I worry a lot. In fact, I worry so much that I worry about the amount of worrying I do. It sometimes becomes this giant circle of worry-suck that follows me around and tries to make me miserable. It’s with me at work, during my commute, at home, in my dreams … it’s just there all the time.
The past few weeks have been rough, y’all. Back to school, the husband being away, baseball practices for the Mouse, long trips, added expenses … all of this makes the worrying a little stronger. And today I woke up and knew this was going to be a stressful day. The first thing I did before I even rolled over and grabbed my phone to check the time was mentally run through everything that I had to accomplish: kids to school, commute, work, meetings, leave early, commute, stop for cold drinks, pick up kids, make sure kid gets changed into practice clothes, dinner, showers, homework, bed — and all the tiny little specifications that went along with all the tasks.
I started to hyperventilate. Okay, maybe not literally hyperventilate, but there was a good 7 minutes where I pulled the covers up over my head and contemplated just not leaving the house for the rest of the day. But eventually I realized that the school would call looking for the Mouse, work would text looking for me, and I needed to suck it up and just deal with this long-ass day, already.
I whine a lot on this blog. I bitch, and moan, and ‘tell it like it is’ when really it’s just me whining — and that’s okay, it’s my space and I’ll do what I want thankyouverymuch. I was all set in my head to whine some more tonight … but a funny thing happened: I rocked this stupid day. I mean, I rocked it hard.

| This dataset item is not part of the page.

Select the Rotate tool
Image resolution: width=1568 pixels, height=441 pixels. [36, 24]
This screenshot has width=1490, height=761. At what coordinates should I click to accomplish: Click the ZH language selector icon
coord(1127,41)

I rocked my meetings at work, and I rocked the actual work afterwards. I rocked collecting my kids during rush hour and even showed up to baseball practice 15 minutes ahead of time. I rocked take out dinner, and when I came home to a puppy who had shat all over her crate, I rocked taking the whole thing outside and hosed it off like a boss. I rocked snarffing down dinner, I rocked hot showers for the boys, I rocked stories and toothbrushing. I rocked making lunches for tomorrow, I rocked a load of laundry, I rocked a glass of wine HARD, and I even rocked the motherfucking Tooth Fairy bit.
My house might be a mess, my calendar might be downright frightening, and I will never EVER be that parent who volunteers to be ‘dug out mom’ … but that’s okay, because I (WE) don’t have to do it all. We have to look at our lists, pick out the ‘musts’ and do those — and then try to rock as many of them as possible.